# Warum hab ich keine Wasserflöhe????



## zuza68 (16. Juni 2005)

Hallo,

erstmal möchte ich zu diesem tollen Forum gratulieren!!!!!! So etwas hab ich schon ewig gesucht und gottseidank gestern gefunden!!!!

Zu meiner Frage: Ich hab in meinem 70m2 Schwimmteich keine Wasserflöhe, obwohl ich schon etliche Male Wasser mit vielen Flöhen drin zugegeben hab. Warum fühlen sich diese nicht wohl??? Müssen da bestimmte Werte perfekt stimmen????? Jeden Tag such ich das Wasser mehrmals ab, aber ausser vielen Rückenschwimmern find ich nicht viel. Kann es sein, dass diese meine Flöhe ratzeputz fressen?????

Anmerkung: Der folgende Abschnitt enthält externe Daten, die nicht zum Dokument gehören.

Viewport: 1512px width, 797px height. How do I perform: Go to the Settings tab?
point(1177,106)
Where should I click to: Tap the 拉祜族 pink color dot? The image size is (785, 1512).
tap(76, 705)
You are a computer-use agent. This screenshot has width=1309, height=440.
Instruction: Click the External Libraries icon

Anbei noch ein Foto vom Teich.


----------



## zuza68 (16. Juni 2005)

*Sorry, falsches Foto.*

Dieses war kurz nach dem Fertigstellen


----------



## Nestor (16. Juni 2005)

Hi, 

sorry wenn ich jetzt frage, aber warum willst du unbedingt Wasserflöhe?! Ich meine die Tierchen sind eh so klein, dass man sie mit bloßem Auge fast nicht sieht. 
Oder meinst du gar __ Wasserläufer?! 

mfg Björn


----------



## zuza68 (16. Juni 2005)

*Die Flöhe sind doch gute Fresser,*

welche das Wasser richtig reinigen könne, oder?????

lg
susanne


----------



## Jürgen (16. Juni 2005)

Hallo Susanne,

eines gleich mal vorne Weg. Auch wenn sie noch so klein sind, auch Daphnien sind Lebewesen. Es wäre sicher nicht verkehrt, wenn du dich vor dem Einsetzen über die entsprechenden Lebensbedingungen informiert hättest. Immerhin wolltest du sie ja nicht als Futtermittel verwerten lassen, sondern anzüchten. 

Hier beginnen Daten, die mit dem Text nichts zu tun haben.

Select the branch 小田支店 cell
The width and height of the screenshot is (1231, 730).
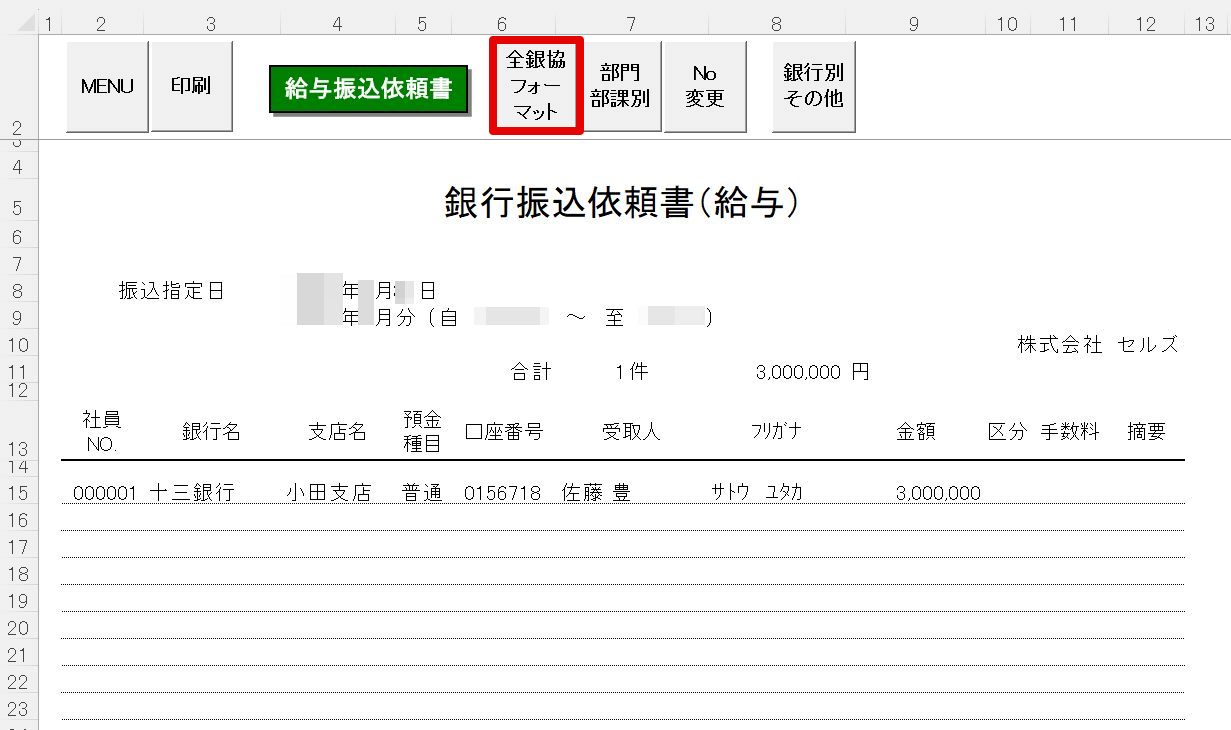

Sodele, genug geschimpft.    Um Daphnien erfolgreich zu vermehren, muss die Wassertemperatur mitspielen. Werte um die 20°C sind als  ideal anzusehen. Ist es kälter, werden nur Eipakete abgelegt, ist es deutlich wärmer gehen sie ein. Auch deren Nahrung sollte vorhanden sein. Kleine einzellige Algen z.B.  Zu klares Wasser ist da nicht unbedingt von Vorteil.


MFG...Jürgen


----------



## Thorsten (16. Juni 2005)

Hallo Susanne,

erstmal Herzlich Willkommen bei uns...

Zu den Wasserflöhen, ich denke das Problem wird auch sein,dass diese nicht immer zu erkennen sind (größe ca.1-4mm je nach Gattung)

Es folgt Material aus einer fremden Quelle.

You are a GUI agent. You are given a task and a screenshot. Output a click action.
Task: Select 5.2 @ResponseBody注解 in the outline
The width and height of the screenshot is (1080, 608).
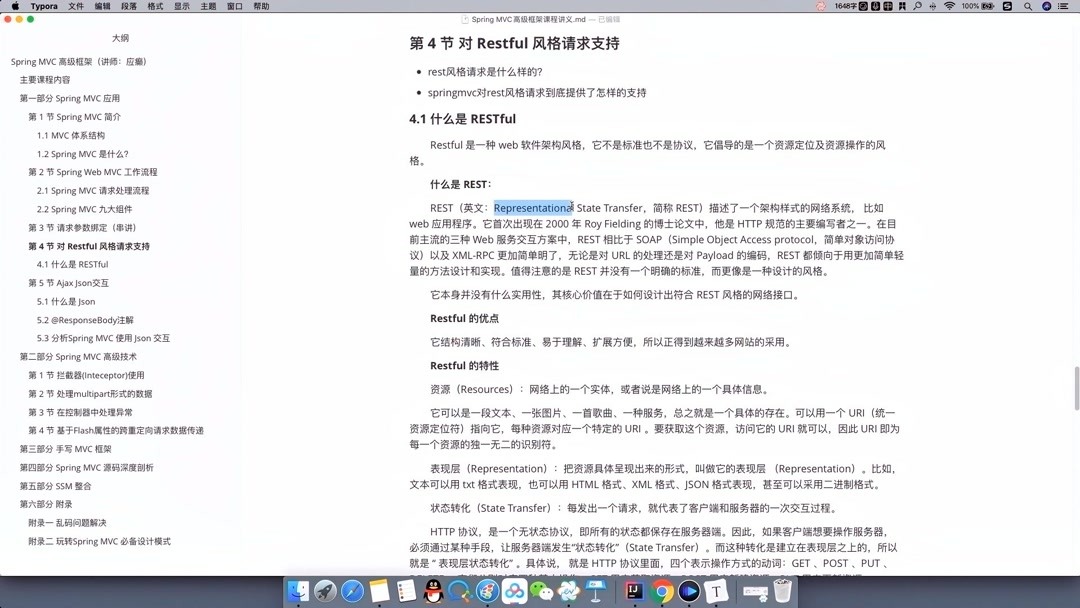tap(72, 319)
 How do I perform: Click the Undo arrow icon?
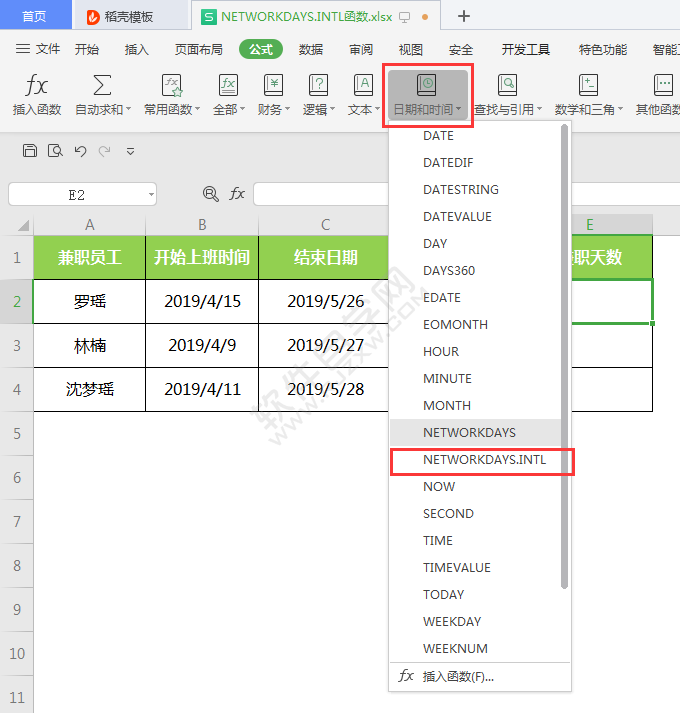pyautogui.click(x=81, y=151)
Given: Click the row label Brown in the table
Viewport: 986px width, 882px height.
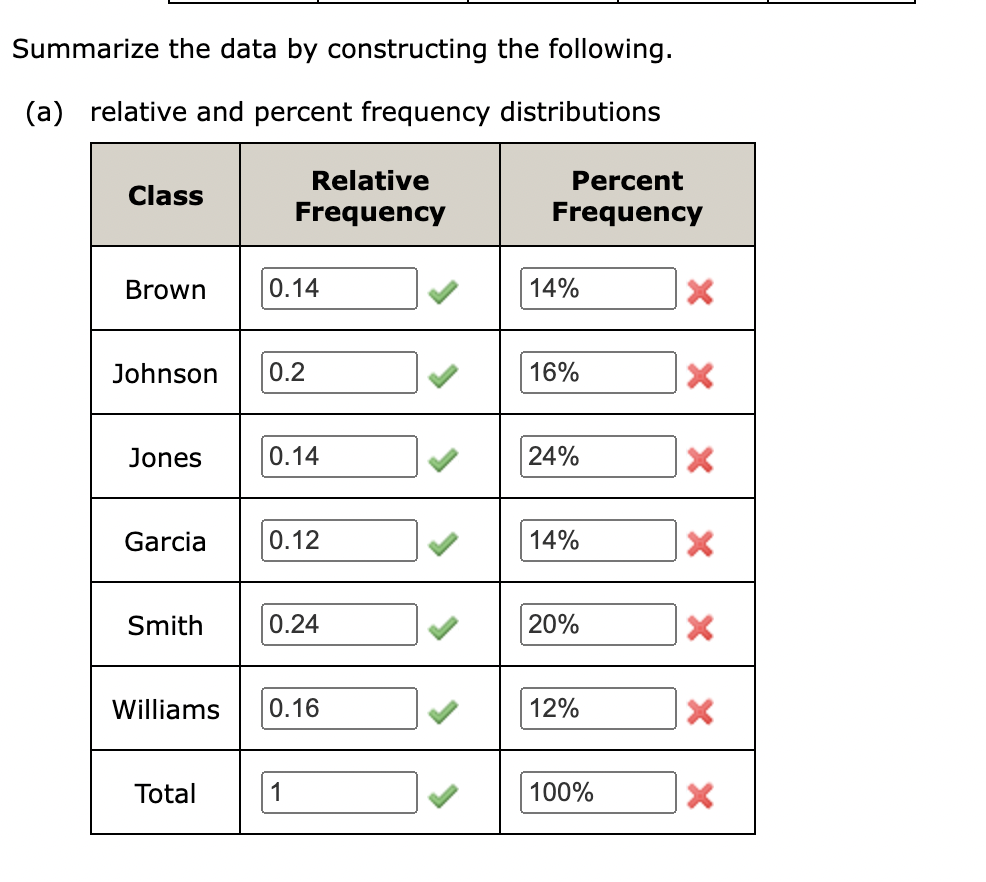Looking at the screenshot, I should 165,289.
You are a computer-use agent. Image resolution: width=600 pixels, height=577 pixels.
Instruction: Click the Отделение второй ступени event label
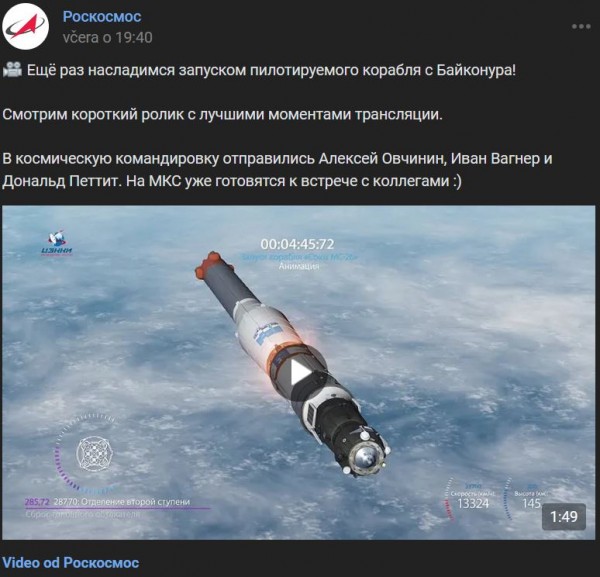pos(136,502)
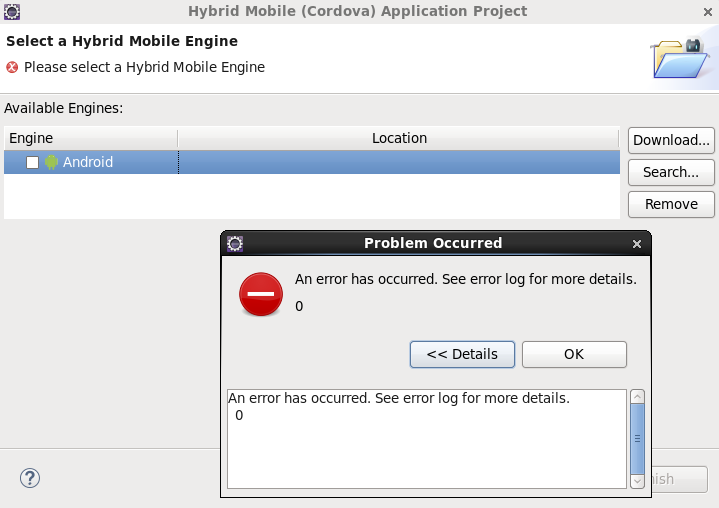Click the Problem Occurred dialog title icon
719x508 pixels.
pyautogui.click(x=235, y=243)
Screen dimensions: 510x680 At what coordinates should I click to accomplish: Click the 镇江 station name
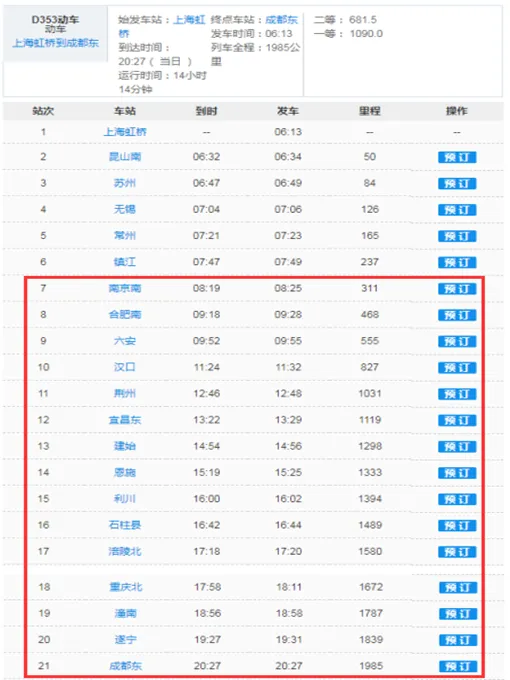pos(125,262)
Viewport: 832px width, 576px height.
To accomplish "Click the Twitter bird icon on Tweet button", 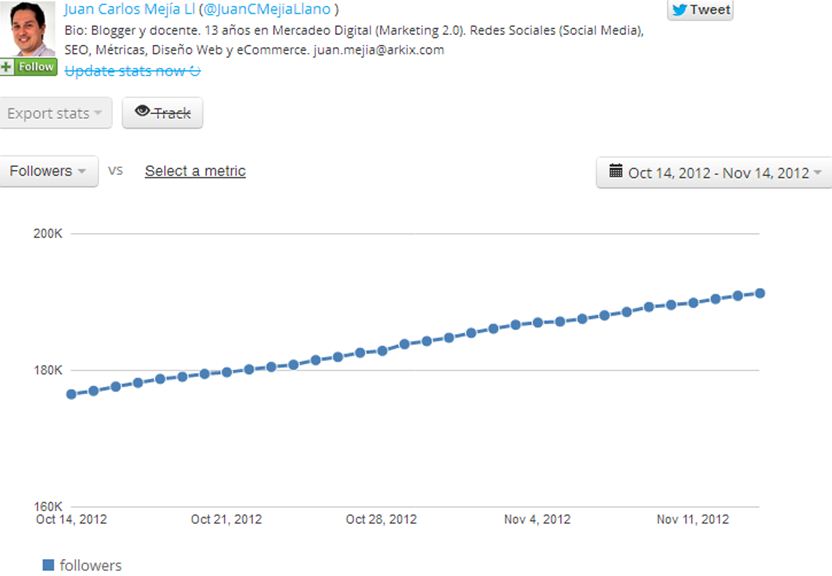I will click(x=680, y=9).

Mit Sicherheit wirst Du entsprechende "Bakterien-Wasserflöhe-Daphnien" im Teich haben, nur sind sie schwer auszumachen. :?


----------



## zuza68 (16. Juni 2005)

@Jürgen:

Sorry, ich bete heute für jeden verstorbenen Wasserfloh 1 Vater Unser und 1 Ave Maria. Hoffentlich wird mir vergeben.   

Ich habe leider bei Google nicht viel gefunden. Ich will sie ja nicht züchten, sondern nur im Teich haben.     Fische sind ja auch keine drinnen. Also bräuchte ich sie nicht unbedingt.

@Thorsten

Danke für die Begrüssung!!!!

Ich hab wirklich gründlich gesucht. Sogar mit weißem Teller ins Wasser halten etc..... Die Wasserwerte stimmen alle. Kann es mir nur so erklären, dass die __ Rückenschwimmer die Flöhe auffuttern. Naja, was nicht ist kann ja noch werden.....  


lg
susanne


----------



## papa-charly (16. Juni 2005)

Hallo Jürgen,

erstmal ein Herzliches Willkommen im Forum.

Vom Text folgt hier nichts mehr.